The strategy aims to rapidly conquer clientele who take habits; creating a market situation that is difficult to turn around. This is particularly true since the quality and diversity of services regularly surpasses that of taxis, who have held a monopoly for so long with no need to compete.
More discretely, AirBnB has announced the launch of TripLink in a partnership with Concur, an American business travel specialist. This mobile application offers business travelers a collection of individual accommodations connected to the management systems of their companies. This Self-Booking Tool is in direct competition with the offers hotel groups make to their key accounts.

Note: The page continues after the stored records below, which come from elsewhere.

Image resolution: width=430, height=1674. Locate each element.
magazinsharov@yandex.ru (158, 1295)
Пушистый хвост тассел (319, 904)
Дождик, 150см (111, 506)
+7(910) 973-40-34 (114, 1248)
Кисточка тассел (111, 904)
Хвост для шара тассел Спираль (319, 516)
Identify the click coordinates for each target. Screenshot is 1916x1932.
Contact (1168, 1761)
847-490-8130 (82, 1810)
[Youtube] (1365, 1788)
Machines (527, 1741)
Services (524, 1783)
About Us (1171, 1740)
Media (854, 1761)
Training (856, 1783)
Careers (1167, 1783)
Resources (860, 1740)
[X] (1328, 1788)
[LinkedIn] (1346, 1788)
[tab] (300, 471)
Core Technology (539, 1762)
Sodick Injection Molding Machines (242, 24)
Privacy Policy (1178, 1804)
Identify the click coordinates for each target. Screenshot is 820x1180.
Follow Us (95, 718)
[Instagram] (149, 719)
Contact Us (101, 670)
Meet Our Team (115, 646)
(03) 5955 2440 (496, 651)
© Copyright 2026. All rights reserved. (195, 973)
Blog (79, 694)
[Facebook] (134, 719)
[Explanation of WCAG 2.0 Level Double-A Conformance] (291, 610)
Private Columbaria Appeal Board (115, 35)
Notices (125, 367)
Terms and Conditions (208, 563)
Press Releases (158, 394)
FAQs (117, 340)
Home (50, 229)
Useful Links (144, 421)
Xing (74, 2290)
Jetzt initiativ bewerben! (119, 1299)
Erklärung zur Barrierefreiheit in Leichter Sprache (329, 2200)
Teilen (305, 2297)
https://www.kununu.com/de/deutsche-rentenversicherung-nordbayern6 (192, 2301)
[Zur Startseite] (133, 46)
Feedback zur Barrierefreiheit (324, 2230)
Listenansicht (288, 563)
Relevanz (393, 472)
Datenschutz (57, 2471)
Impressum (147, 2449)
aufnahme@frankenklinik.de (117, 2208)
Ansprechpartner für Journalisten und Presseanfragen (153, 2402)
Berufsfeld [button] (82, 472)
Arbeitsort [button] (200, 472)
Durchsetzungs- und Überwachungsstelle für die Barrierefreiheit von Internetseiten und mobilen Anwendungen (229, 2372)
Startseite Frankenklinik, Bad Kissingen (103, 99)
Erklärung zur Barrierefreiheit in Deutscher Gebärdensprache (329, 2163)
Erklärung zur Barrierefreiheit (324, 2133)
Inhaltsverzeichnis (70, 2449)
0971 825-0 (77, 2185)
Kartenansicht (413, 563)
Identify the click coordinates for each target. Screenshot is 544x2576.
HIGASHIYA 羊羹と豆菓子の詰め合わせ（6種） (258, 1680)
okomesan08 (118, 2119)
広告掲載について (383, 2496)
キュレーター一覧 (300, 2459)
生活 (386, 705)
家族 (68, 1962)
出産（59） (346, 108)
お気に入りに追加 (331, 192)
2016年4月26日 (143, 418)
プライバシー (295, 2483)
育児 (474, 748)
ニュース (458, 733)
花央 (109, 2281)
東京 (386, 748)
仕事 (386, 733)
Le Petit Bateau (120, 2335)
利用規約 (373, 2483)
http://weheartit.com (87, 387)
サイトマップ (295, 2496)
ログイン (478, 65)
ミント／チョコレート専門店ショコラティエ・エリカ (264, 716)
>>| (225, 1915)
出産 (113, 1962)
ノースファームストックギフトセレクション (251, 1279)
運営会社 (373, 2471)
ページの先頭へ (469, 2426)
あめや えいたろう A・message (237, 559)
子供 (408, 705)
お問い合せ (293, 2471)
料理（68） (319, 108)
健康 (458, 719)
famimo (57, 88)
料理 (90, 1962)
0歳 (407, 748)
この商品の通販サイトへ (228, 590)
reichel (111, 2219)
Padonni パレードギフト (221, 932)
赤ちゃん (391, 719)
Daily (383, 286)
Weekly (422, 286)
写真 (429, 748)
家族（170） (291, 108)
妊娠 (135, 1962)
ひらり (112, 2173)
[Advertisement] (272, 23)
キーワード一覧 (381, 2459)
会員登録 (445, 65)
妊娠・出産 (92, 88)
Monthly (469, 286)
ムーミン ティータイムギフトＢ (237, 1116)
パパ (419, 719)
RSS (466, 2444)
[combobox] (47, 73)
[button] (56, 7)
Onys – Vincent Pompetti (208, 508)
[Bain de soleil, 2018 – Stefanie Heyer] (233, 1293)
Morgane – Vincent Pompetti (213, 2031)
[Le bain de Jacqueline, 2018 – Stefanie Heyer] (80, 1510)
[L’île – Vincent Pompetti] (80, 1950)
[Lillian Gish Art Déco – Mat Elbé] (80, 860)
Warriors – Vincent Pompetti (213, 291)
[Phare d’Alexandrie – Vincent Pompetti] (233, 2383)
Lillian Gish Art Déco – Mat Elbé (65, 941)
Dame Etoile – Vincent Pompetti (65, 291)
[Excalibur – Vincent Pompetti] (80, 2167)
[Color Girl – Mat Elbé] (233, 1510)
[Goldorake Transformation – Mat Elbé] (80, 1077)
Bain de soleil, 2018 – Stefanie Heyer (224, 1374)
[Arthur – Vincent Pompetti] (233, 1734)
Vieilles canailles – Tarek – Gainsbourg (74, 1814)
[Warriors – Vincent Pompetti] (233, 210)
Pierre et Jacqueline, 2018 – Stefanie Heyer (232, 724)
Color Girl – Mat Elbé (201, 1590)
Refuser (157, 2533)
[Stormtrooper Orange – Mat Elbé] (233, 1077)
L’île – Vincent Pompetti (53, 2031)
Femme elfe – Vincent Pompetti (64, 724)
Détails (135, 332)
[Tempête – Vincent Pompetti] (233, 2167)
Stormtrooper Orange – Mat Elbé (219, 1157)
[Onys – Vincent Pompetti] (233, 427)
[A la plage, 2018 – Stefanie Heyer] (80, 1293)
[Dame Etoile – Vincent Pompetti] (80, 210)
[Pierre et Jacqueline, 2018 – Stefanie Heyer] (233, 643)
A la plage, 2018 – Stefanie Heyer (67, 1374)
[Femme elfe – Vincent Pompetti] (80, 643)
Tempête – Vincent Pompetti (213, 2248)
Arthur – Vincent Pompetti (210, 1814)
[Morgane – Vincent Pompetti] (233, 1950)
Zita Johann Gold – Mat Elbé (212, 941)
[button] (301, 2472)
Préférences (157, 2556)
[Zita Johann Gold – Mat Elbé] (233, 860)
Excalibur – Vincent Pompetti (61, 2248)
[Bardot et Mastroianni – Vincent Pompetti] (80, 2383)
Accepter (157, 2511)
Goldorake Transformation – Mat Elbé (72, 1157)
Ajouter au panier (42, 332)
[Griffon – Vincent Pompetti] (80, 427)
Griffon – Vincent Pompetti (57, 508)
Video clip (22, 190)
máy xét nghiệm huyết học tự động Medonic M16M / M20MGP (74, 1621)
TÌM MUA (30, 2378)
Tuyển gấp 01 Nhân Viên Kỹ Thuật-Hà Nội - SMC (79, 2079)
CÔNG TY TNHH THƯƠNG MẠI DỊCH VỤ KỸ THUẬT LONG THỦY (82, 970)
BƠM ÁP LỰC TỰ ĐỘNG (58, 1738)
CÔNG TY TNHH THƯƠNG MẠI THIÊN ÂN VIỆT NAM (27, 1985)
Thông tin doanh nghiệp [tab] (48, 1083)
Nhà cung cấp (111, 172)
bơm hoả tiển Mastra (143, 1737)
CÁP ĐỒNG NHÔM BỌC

These two examples highlight the urgent reactions of traditional corporations, which try to build barriers and dams, dig channels in order to contain the erosion of their clientele base, even if it means creating tension or incomprehension with their historic partners. The market evolves so quickly that short-term tactics have become more important than long-term strategic plans. Distribution is now such a priority that it almost overshadows the fact that the client is looking first and foremost for a product, a service, a result. And that he is capable of estimating its value.
The hotel industry on the whole pays the lack of any real difference between products. If hoteliers need such large distribution channels to feed their occupancy rates, it is because they have not yet created the original product that naturally attracts clients. Online distributors are flooding their clients with well-segmented offers while taking advantage of information accumulated in their databases. When the product became a commodity, its distribution cost skyrocketed. The Price/Quality ratio inversed over time. The price is set by the competition and the strong pressure from distributors, overshadowing a quality that is mediocre at best, unjustified at worst, thus encouraging the drain of potential clients toward alternatives.
It is once again time for segmentation with some real risk taking and real positioning. And if the universal product does not exist, hybrid products, which combine several categories of customers, have largely proven to be relevant. These are just experiments, but they show the right direction that involves a consideration of the need for a client who is traveling at different times of the day, with different people, with different goals. Between crisis products that control prices and innovative products for new generations, the time has come for hotels to review their equations.
Lizards leave their holes and come to life when they bask in the warm glow of the sun as warmer weather comes around. Likewise, why should clients come anywhere lacking in warmth and originality?